O Demônio Maior estava em chamas. Seus gritos e urros de dor agonizavam e ele foi dobrado como papel amassado até desaparecer. As chamar roxas das velas subiram juntas e apagaram de uma só vez. Incubus foi consumido pelo fogo do Céu.

Os espectros dançantes fizeram um gesto de reverência e subiram na árvore sagrada novamente. De dentro de suas enormes raízes, Pedro pode ver se aproximar pessoas vestidas em túnicas brancas – seus ancestrais estavam ali.

– Fantasmas! – Joyce gritou admirada. Ela finalmente acordara depois de transes, ventanias e turbilhões de lava. Estava salva.

– Espíritos. Eles são espíritos. – Maíra acordara do choque contra a parede provocado por Incubus e estava logo ao lado de Joyce. Ela também viu Pedro e sorriu para o garoto, em sinal de que estava satisfeita pelo caçador ter entendido sobre o que fazer para deter o demônio. – Veja, os ancestrais do Pedro – Maíra se voltou para Joyce novamente e apontou para os espíritos – Eles estão indo em direção a Júlia e Ivo Blackshadow.

Pedro correu para junto dos pais, antes que os espíritos chegassem perto deles. Abraçou-os e tentou acordá-los, mas em vão.

– Vamos, meu jovem, deixe-os conosco. – Akin Blackshadow olhava firme para Pedro, enquanto Omala se colocava ao seu lado e lhe abria um sorriso.

– Vocês são...

– Eles são seus bisavós, meu querido. – O espírito de Júlia ergueu de seu corpo e se pôs de pé, falando com o filho. Ivo também estava ali ao seu lado e sorria orgulhoso para o filho.

– Estamos em família agora, filho. Um dia você também se juntará a nós. – o espírito de Ivo afagou o rosto do filho, que sentiu uma energia suave e quente em sua bochecha. Atrás de seus pais, Pedro reconheceu seus avós paternos e maternos, e todos tinham um semblante de paz e envoltos em muita luz.

– Escute, Pedro – era Akin quem se dirigia ao bisneto agora –, há outros Blackshadow espalhados pelo país e que se dispersaram. Sua missão agora é unir a família novamente, então terá um propósito para daqui em diante seguir.

Pedro abaixou os olhos e chorou novamente. Ele sabia que agora estaria sozinho, que havia lutado tanto em busca de seus pais desaparecidos, mas não foi capaz de impedir que morressem.

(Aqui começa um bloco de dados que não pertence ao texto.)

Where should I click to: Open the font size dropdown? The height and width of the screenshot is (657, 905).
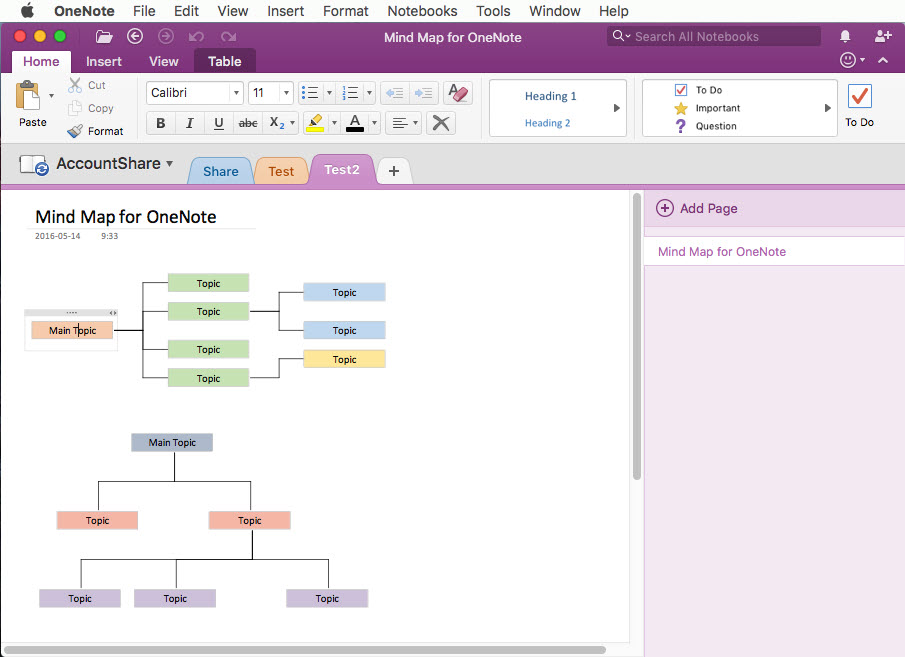pyautogui.click(x=286, y=93)
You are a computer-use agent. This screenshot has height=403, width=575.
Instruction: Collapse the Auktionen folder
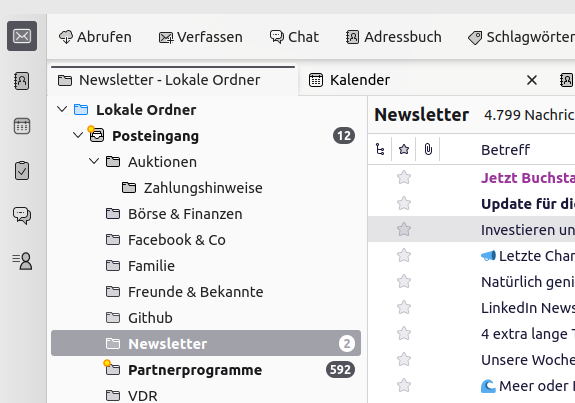click(94, 161)
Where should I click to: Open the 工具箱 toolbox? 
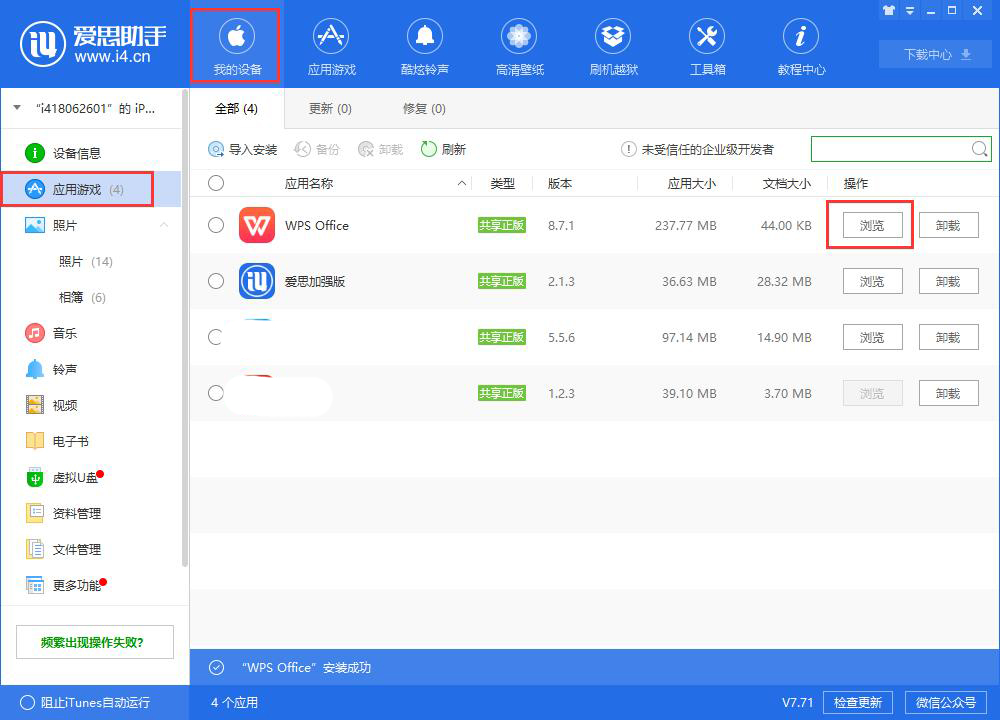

– Não chore, pequenino. – Omala tomou a palavra. – Una o que está disperso e valorize seus amigos. Essa família que você conquistou é tão valiosa quanto seu sangue, proteja-os e lhe seja leal, então eles te ajudarão a seguir. A propósito – ela cochichou em seu ouvido –, licantropes são mais resistentes do que se pode imaginar. Talvez você devesse considerar que ainda pode salvar um amigo – ela apontou para Felipe, desacordado próximo à parede, e se afastou em seguida, guardando ainda o belo sorriso.

Os espíritos tomaram o caminho para a árvore novamente. Entraram em suas longas raízes expostas e desapareceram. A forma da árvore regressou para dentro do livro, que girou três vezes e se fechou sozinho. Naquele dia, a despeito das certezas de qualquer raça presente – fada, humano, licantrope, feiticeiro, demônio ou Nephilim – os ancestrais mostraram a sua face.